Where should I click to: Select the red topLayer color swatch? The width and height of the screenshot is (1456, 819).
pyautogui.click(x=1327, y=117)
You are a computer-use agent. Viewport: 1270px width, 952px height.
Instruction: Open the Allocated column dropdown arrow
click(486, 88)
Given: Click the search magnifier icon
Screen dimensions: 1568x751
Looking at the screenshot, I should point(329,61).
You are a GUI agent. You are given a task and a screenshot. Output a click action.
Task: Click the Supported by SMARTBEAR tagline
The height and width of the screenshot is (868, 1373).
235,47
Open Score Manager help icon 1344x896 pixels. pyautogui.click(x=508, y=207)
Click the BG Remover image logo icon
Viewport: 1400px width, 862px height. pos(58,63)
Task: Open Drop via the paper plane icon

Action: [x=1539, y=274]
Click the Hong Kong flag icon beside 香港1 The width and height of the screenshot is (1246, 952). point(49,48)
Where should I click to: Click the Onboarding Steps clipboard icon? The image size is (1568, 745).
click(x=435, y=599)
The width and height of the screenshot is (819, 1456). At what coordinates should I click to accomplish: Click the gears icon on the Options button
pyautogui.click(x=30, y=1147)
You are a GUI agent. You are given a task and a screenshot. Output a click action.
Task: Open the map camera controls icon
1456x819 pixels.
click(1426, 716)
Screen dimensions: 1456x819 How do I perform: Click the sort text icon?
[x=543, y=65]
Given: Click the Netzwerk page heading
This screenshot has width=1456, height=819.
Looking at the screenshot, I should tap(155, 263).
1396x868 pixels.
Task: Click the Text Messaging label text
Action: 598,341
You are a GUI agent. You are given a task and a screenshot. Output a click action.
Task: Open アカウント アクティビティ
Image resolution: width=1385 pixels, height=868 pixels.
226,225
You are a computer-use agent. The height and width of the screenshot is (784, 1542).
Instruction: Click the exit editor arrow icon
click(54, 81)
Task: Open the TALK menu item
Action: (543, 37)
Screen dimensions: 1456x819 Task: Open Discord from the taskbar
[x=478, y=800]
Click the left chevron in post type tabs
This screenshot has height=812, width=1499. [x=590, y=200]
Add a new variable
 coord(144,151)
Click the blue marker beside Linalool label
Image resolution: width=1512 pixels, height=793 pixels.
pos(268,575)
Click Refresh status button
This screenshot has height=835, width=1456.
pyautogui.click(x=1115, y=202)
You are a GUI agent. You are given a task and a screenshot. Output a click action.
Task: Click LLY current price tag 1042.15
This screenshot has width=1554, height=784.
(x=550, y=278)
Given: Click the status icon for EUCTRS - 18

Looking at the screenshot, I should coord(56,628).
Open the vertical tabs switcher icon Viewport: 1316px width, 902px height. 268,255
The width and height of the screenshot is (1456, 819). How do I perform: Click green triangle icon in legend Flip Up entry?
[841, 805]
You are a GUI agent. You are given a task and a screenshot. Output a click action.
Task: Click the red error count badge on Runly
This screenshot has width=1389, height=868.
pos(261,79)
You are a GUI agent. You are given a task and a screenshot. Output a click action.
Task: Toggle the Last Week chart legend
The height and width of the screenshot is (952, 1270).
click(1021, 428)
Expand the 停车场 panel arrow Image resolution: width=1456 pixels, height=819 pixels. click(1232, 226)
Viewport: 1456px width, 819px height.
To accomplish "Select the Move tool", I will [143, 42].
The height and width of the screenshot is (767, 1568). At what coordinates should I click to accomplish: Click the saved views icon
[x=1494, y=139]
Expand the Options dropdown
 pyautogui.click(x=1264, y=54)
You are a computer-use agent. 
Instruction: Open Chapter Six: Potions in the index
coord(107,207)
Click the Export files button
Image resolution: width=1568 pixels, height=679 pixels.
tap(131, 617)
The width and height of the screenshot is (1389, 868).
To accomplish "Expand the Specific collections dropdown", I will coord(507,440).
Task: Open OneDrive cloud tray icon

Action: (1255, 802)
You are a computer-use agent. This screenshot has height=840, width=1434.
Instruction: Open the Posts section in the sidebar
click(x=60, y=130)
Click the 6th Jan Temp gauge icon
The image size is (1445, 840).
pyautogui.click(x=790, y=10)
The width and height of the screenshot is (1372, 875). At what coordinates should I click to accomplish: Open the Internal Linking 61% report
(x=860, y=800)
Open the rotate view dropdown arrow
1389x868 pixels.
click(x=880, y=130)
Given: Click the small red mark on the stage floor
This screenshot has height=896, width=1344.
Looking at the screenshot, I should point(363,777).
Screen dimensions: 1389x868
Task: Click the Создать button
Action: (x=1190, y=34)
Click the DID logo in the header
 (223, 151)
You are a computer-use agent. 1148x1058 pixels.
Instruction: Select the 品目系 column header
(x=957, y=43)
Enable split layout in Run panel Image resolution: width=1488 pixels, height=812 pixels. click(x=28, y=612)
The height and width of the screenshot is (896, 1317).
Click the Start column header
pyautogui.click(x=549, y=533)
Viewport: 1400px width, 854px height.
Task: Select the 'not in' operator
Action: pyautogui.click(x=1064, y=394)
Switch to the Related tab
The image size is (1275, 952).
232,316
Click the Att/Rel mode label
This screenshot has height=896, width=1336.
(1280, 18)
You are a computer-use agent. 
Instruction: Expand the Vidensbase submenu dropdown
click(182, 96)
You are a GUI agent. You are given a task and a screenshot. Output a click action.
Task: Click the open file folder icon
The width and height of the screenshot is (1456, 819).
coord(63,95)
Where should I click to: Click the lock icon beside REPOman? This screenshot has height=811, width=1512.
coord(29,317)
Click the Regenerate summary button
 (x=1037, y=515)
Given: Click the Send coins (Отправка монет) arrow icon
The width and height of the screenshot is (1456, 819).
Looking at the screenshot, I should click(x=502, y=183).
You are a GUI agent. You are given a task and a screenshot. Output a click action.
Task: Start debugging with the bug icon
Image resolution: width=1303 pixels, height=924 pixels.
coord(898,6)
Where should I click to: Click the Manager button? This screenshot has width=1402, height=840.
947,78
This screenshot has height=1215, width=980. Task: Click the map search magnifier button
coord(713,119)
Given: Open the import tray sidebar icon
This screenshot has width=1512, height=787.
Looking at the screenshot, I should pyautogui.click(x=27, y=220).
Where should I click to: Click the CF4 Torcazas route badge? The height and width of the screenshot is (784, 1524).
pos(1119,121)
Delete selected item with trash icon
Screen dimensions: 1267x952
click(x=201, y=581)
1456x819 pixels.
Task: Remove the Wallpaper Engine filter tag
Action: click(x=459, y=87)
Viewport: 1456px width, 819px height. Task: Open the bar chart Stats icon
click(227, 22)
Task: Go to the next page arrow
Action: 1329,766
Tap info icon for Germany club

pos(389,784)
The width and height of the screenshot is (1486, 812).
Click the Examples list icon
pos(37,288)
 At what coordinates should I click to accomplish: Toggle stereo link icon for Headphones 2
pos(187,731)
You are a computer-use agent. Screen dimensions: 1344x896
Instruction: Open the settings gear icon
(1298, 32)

==*==

What is needed: For each record above, give it again without a single change.

Response to the exercise:
Where should I click to: Select the red topLayer color swatch? The width and height of the screenshot is (1456, 819).
pyautogui.click(x=1327, y=117)
You are a computer-use agent. Viewport: 1270px width, 952px height.
Instruction: Open the Allocated column dropdown arrow
click(486, 88)
Given: Click the search magnifier icon
Screen dimensions: 1568x751
Looking at the screenshot, I should point(329,61).
You are a GUI agent. You are given a task and a screenshot. Output a click action.
Task: Click the Supported by SMARTBEAR tagline
The height and width of the screenshot is (868, 1373).
235,47
Open Score Manager help icon 1344x896 pixels. pyautogui.click(x=508, y=207)
Click the BG Remover image logo icon
Viewport: 1400px width, 862px height. pos(58,63)
Task: Open Drop via the paper plane icon

Action: [x=1539, y=274]
Click the Hong Kong flag icon beside 香港1 The width and height of the screenshot is (1246, 952). point(49,48)
Where should I click to: Click the Onboarding Steps clipboard icon? The image size is (1568, 745).
click(x=435, y=599)
The width and height of the screenshot is (819, 1456). At what coordinates should I click to accomplish: Click the gears icon on the Options button
pyautogui.click(x=30, y=1147)
You are a GUI agent. You are given a task and a screenshot. Output a click action.
Task: Open the map camera controls icon
1456x819 pixels.
click(1426, 716)
Screen dimensions: 1456x819 How do I perform: Click the sort text icon?
[x=543, y=65]
Given: Click the Netzwerk page heading
This screenshot has width=1456, height=819.
Looking at the screenshot, I should tap(155, 263).
1396x868 pixels.
Task: Click the Text Messaging label text
Action: 598,341
You are a GUI agent. You are given a task and a screenshot. Output a click action.
Task: Open アカウント アクティビティ
Image resolution: width=1385 pixels, height=868 pixels.
226,225
You are a computer-use agent. The height and width of the screenshot is (784, 1542).
Instruction: Click the exit editor arrow icon
click(54, 81)
Task: Open the TALK menu item
Action: (543, 37)
Screen dimensions: 1456x819 Task: Open Discord from the taskbar
[x=478, y=800]
Click the left chevron in post type tabs
This screenshot has height=812, width=1499. [x=590, y=200]
Add a new variable
 coord(144,151)
Click the blue marker beside Linalool label
Image resolution: width=1512 pixels, height=793 pixels.
pos(268,575)
Click Refresh status button
This screenshot has height=835, width=1456.
pyautogui.click(x=1115, y=202)
You are a GUI agent. You are given a task and a screenshot. Output a click action.
Task: Click LLY current price tag 1042.15
This screenshot has width=1554, height=784.
(x=550, y=278)
Given: Click the status icon for EUCTRS - 18

Looking at the screenshot, I should coord(56,628).
Open the vertical tabs switcher icon Viewport: 1316px width, 902px height. 268,255
The width and height of the screenshot is (1456, 819). How do I perform: Click green triangle icon in legend Flip Up entry?
[841, 805]
You are a GUI agent. You are given a task and a screenshot. Output a click action.
Task: Click the red error count badge on Runly
This screenshot has width=1389, height=868.
pos(261,79)
You are a GUI agent. You are given a task and a screenshot. Output a click action.
Task: Toggle the Last Week chart legend
The height and width of the screenshot is (952, 1270).
click(1021, 428)
Expand the 停车场 panel arrow Image resolution: width=1456 pixels, height=819 pixels. click(1232, 226)
Viewport: 1456px width, 819px height.
To accomplish "Select the Move tool", I will [143, 42].
The height and width of the screenshot is (767, 1568). At what coordinates should I click to accomplish: Click the saved views icon
[x=1494, y=139]
Expand the Options dropdown
 pyautogui.click(x=1264, y=54)
You are a computer-use agent. 
Instruction: Open Chapter Six: Potions in the index
coord(107,207)
Click the Export files button
Image resolution: width=1568 pixels, height=679 pixels.
tap(131, 617)
The width and height of the screenshot is (1389, 868).
To accomplish "Expand the Specific collections dropdown", I will coord(507,440).
Task: Open OneDrive cloud tray icon

Action: (1255, 802)
You are a computer-use agent. This screenshot has height=840, width=1434.
Instruction: Open the Posts section in the sidebar
click(x=60, y=130)
Click the 6th Jan Temp gauge icon
The image size is (1445, 840).
pyautogui.click(x=790, y=10)
The width and height of the screenshot is (1372, 875). At what coordinates should I click to accomplish: Open the Internal Linking 61% report
(x=860, y=800)
Open the rotate view dropdown arrow
1389x868 pixels.
click(x=880, y=130)
Given: Click the small red mark on the stage floor
This screenshot has height=896, width=1344.
Looking at the screenshot, I should point(363,777).
Screen dimensions: 1389x868
Task: Click the Создать button
Action: (x=1190, y=34)
Click the DID logo in the header
 (223, 151)
You are a computer-use agent. 1148x1058 pixels.
Instruction: Select the 品目系 column header
(x=957, y=43)
Enable split layout in Run panel Image resolution: width=1488 pixels, height=812 pixels. click(x=28, y=612)
The height and width of the screenshot is (896, 1317).
Click the Start column header
pyautogui.click(x=549, y=533)
Viewport: 1400px width, 854px height.
Task: Select the 'not in' operator
Action: pyautogui.click(x=1064, y=394)
Switch to the Related tab
The image size is (1275, 952).
232,316
Click the Att/Rel mode label
This screenshot has height=896, width=1336.
(1280, 18)
You are a computer-use agent. 
Instruction: Expand the Vidensbase submenu dropdown
click(182, 96)
You are a GUI agent. You are given a task and a screenshot. Output a click action.
Task: Click the open file folder icon
The width and height of the screenshot is (1456, 819).
coord(63,95)
Where should I click to: Click the lock icon beside REPOman? This screenshot has height=811, width=1512.
coord(29,317)
Click the Regenerate summary button
 (x=1037, y=515)
Given: Click the Send coins (Отправка монет) arrow icon
The width and height of the screenshot is (1456, 819).
Looking at the screenshot, I should click(x=502, y=183).
You are a GUI agent. You are given a task and a screenshot. Output a click action.
Task: Start debugging with the bug icon
Image resolution: width=1303 pixels, height=924 pixels.
coord(898,6)
Where should I click to: Click the Manager button? This screenshot has width=1402, height=840.
947,78
This screenshot has height=1215, width=980. Task: Click the map search magnifier button
coord(713,119)
Given: Open the import tray sidebar icon
This screenshot has width=1512, height=787.
Looking at the screenshot, I should pyautogui.click(x=27, y=220).
Where should I click to: Click the CF4 Torcazas route badge? The height and width of the screenshot is (784, 1524).
pos(1119,121)
Delete selected item with trash icon
Screen dimensions: 1267x952
click(x=201, y=581)
1456x819 pixels.
Task: Remove the Wallpaper Engine filter tag
Action: click(x=459, y=87)
Viewport: 1456px width, 819px height. Task: Open the bar chart Stats icon
click(227, 22)
Task: Go to the next page arrow
Action: 1329,766
Tap info icon for Germany club

pos(389,784)
The width and height of the screenshot is (1486, 812).
Click the Examples list icon
pos(37,288)
 At what coordinates should I click to accomplish: Toggle stereo link icon for Headphones 2
pos(187,731)
You are a computer-use agent. Screen dimensions: 1344x896
Instruction: Open the settings gear icon
(1298, 32)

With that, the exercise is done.